Phakomatoses, also known as neurocutaneous disorders, are a broad group of diseases that involve the central nervous system, skin, and retina.
  • Neurofibromatosis type 1
    • Also known as peripheral neurofibromatosis or von Recklinghausen syndrome.
    • Most common of the phakomatoses.
    • Plexiform neurofibromas
    • CNS: Optic pathway gliomas (typically juvenile pilocytic astrocytoma) that can involve any part of the optic pathway: optic nerve, optic chiasm, optic tracts, lateral geniculate bodies, and optic radiations. Astrocytomas can also occur elsewhere in brain. Unidentified bright objects on T2-weighted images in dentate nuclei of cerebellum, brainstem, basal ganglia, and thalami, less commonly in cerebrum. These are not visible on T1-weighted images and don't enhance.
    • Chest: Focal thoracic scoliosis, posterior vertebral scalloping, dumbbell-shaped neurofibromas expanding the neural foramina. Weakness of meninges in the spine leads to arachnoid cysts or lateral meningoceles.
    • MSK: Anterolateral bowing of the tibia with or without a hypoplastic fibula, often with focal narrowing and intramedullary sclerosis or cystic change at the apex of the angulation. Characteristic rib abnormalities due to bone dysplasia or erosion from adjacent neurofibroma ("ribbon ribs"). Sphenoid wing dysplasia (can lead to pulsatile exophthalmos and herniation of the temporal lobe).
    • Vascular: Intracranial aneurysms, stenosis, and moyamoya syndrome
    • 10% risk of development of malignant peripheral nerve sheath tumors
  • Neurofibromatosis type 2
    • Also known as central neurofibromatosis, or MISME (Multiple Inherited Schwannomas, Meningiomas, and Ependymomas) syndrome. Radiologists like this because definitive diagnosis, unlike neurofibromatosis type 1, requires imaging.
    • CNS/PNS: Bilateral vestibular schwannomas, meningiomas, gliomas, ependymomas (intramedullary mass in spine), and congenital cataracts. Schwannomas can involve multiple cranial nerves, spinal nerve roots, peripheral nerve sheaths. Intraspinal schwannomas also dumbbell-shaped and expand neural foramina (most commonly intradural/extramedullary but may be extradural or both).
  • Tuberous sclerosis:
    • Also known as Bourneville syndrome
    • Classic triad of epilepsy, mental retardation, and facial angiofibroma (adenoma sebaceum is misnomer) uncommonly seen
    • CNS: Hamartomas: Retinal hamartomas; Cortical or subependymal tubers (may calcify), subependymal nodules, and subependymal giant cell astrocytomas (SEGA, not generally seen >~20 years). White-matter abnormalities: "migration lines" seen as bands of myelination defect or gliosis.
    • Chest: Pulmonary lymphangioleiomyomatosis, multifocal micronodular pneumocyte hyperplasia, cardiac rhabdomyoma.
    • Abdomen: Multiple renal cysts, renal angiomyolipoma.
    • MSK: Periungal fibroma
  • Sturge-Weber-Dimitri:
    • Also known as encephalo-trigeminal angiomatosis.
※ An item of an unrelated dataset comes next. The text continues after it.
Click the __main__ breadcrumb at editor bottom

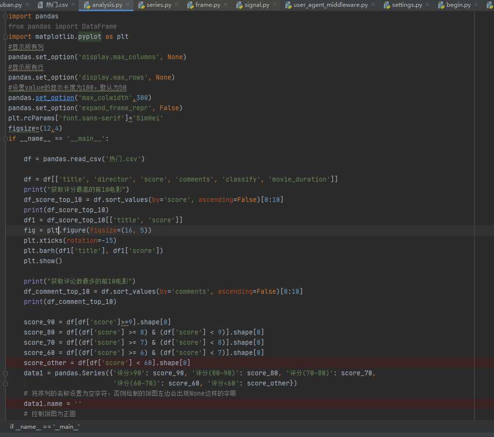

    • MSK: Cutaneous capillary angioma (port-wine stain) typically in V1 distribution.
    • CNS: Intracranial leptomeningeal angiomatosis ("tram-track" calcification of cortex), congenital glaucoma and choroidal angioma on same side as port wine stain. Imaging may show an enlarged globe from glaucoma (possibly related to the choroidal angioma).
  • von Hippel-Lindau:
    • Also known as retino-cerebellar hemangioblastoma.
    • CNS: Retinal and central nervous system hemangioblastomas and endolymphatic sac tumors. Retinal hemangioblastomas (also known as retinal angiomas) may lead to retinal detachment.
    • Abdomen: renal cysts and tumors, pancreatic cysts and tumors (neuroendocrine tumors and serous cystadenoma), pheochromocytomas, and epididymal cystadenomas.

Practical points

  • In NF1 all nerve sheath tumors are neurofibromas. In NF2, almost all are schwannomas or mixed tumors.
  • Dumbbell-shaped lesions: If Solitary, think Schwannoma, which occurs more commonly in the Sensory root. If Multiple, think Neurofibroma.